## Selection

** start **

Hi Cadete,
On 6/22/2017 10:58 PM, Frederico Cadete wrote:
Hello, I believe commit 260aae9a [1] has introduced a regression for the case of 32-bit process running on a 64-bit kernel. The commit is effectively casting mbuf->buf_physaddr to uintptr_t before dereferencing it. It truncates the physical address to the width of the process's uint, and in the the aforementioned combination this loses important bits. I can confirm this under GDB. When virtqueue_enqueue_xmit is filling in start_dp, I get this result: (gdb) p /x cookie->buf_physaddr $5 = 0x12f94a000 (gdb) p /x start_dp[idx].addr $6 = 0x2f94a080
Now you are testing a virtio-pci device and app is compiled into a 32-bit executable on 64-bit VM system?

** end **

## Items
** start **

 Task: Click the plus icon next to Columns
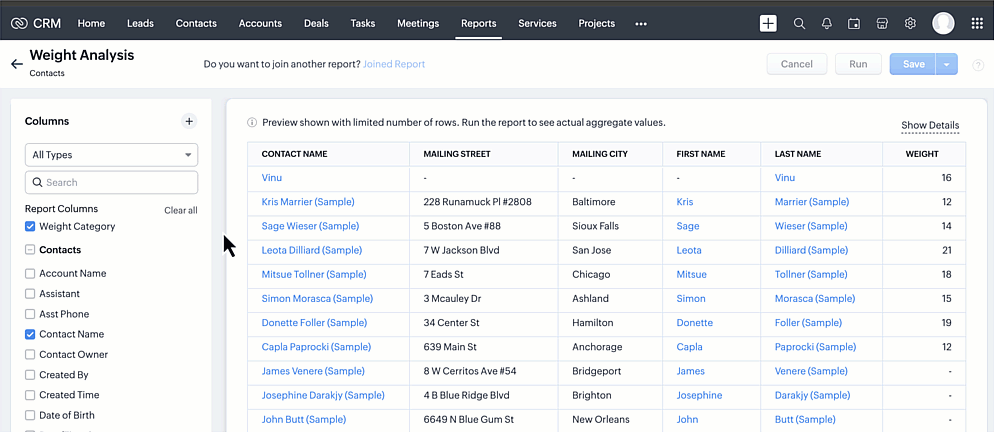tap(189, 121)
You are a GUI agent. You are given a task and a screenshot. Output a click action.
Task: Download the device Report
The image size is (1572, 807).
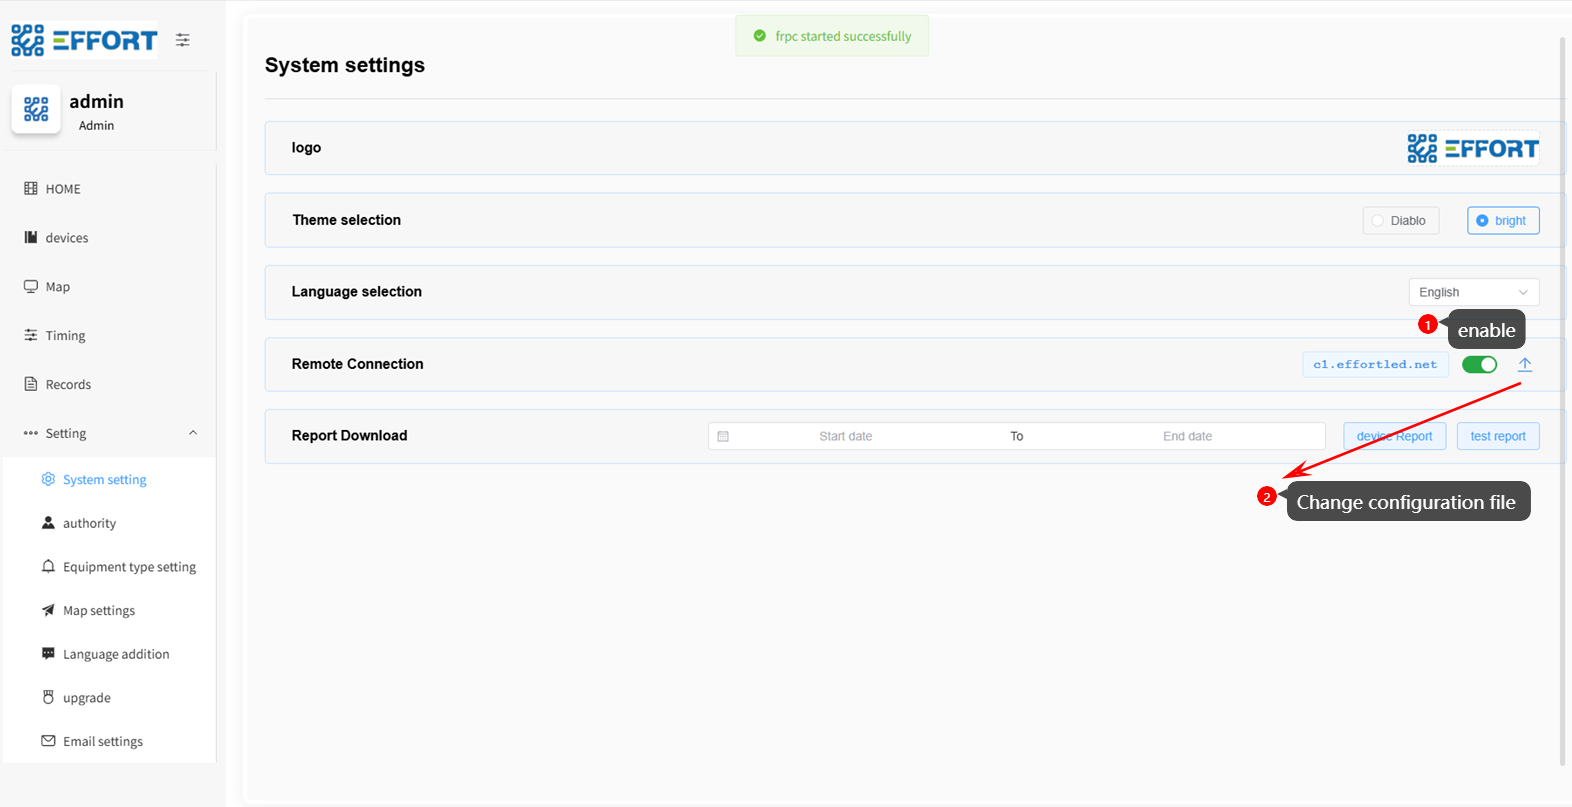point(1394,436)
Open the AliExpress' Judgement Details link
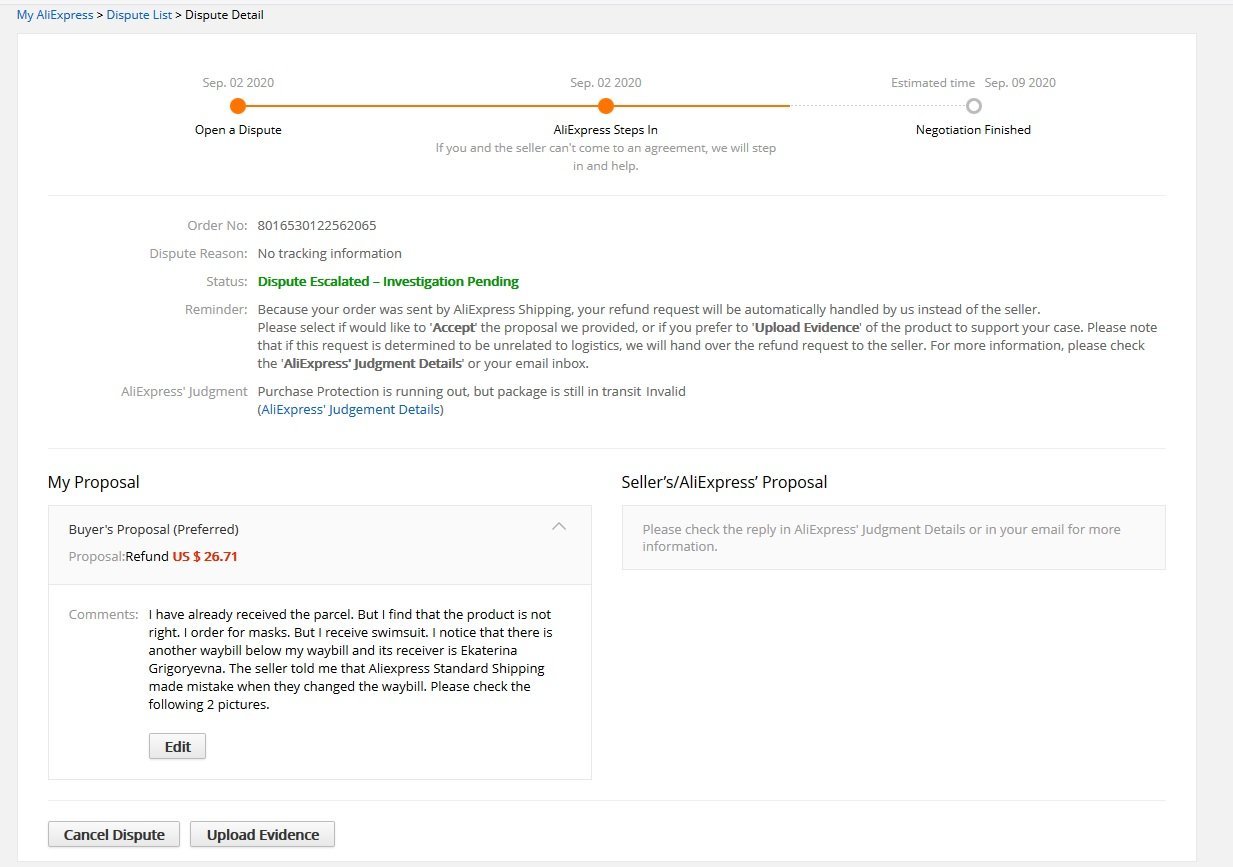This screenshot has width=1233, height=867. [350, 409]
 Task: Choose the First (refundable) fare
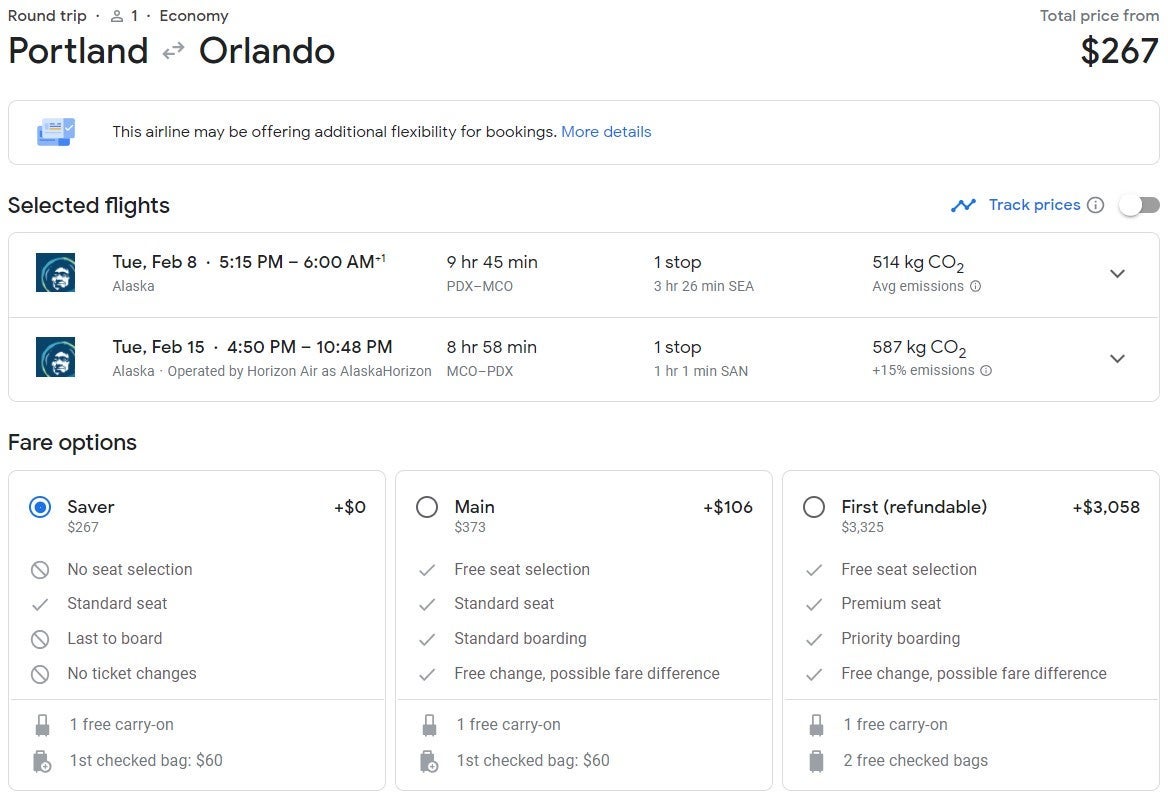814,507
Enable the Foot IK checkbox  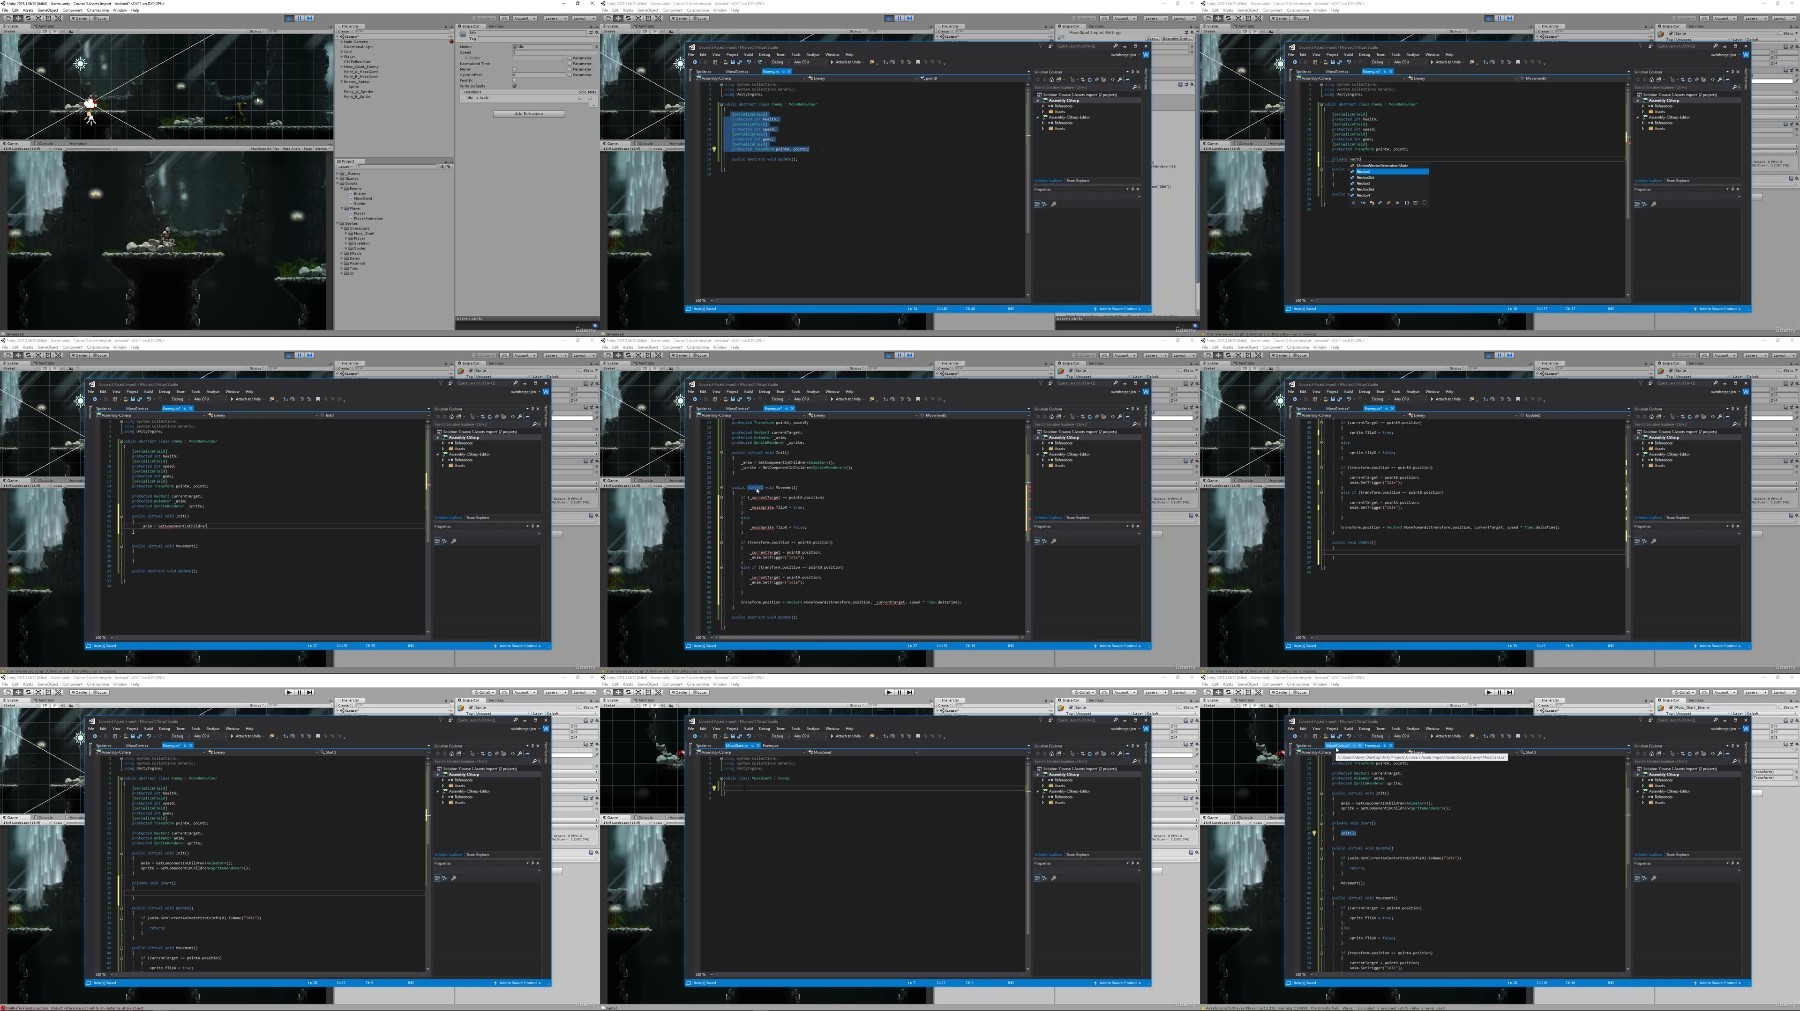(x=514, y=80)
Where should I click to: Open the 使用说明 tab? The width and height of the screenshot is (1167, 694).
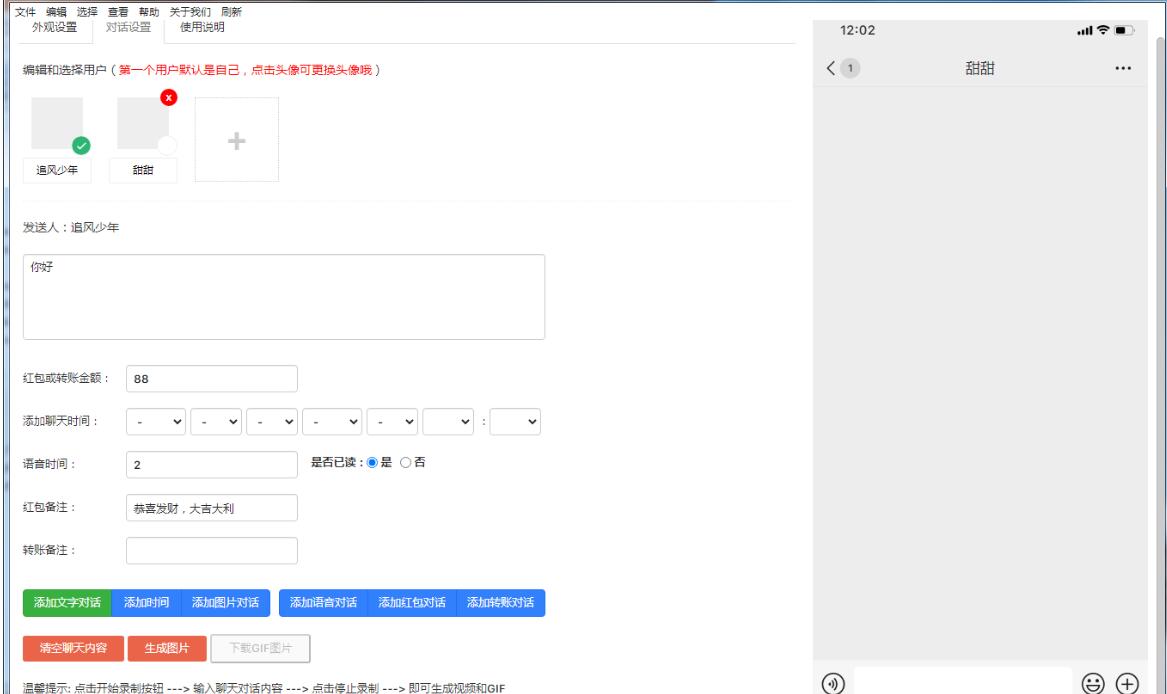(x=202, y=27)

** end **

Extend the mailing-list reply about the 32-bit virtio address truncation past its last line.

## Expected answer
On my system, I capture the packet that goes out to the host and I see it has the correct size but the content is all-zeroes. I would like to propose a patch that would work for all supported combinations of user/kernel bitwidth *and* virtio-pci/virtio-user. But I don't really see how that could work, given virtio-user tries to store a physical address in rte_mbuf's "void *buf_addr", and this is not always big enough for a physical address.
virtio-user does not store a physical address in rte_mbuf's "void *buf_addr", instead, it uses this field in rte_mbuf to fill desc's addr which is always 64bit long.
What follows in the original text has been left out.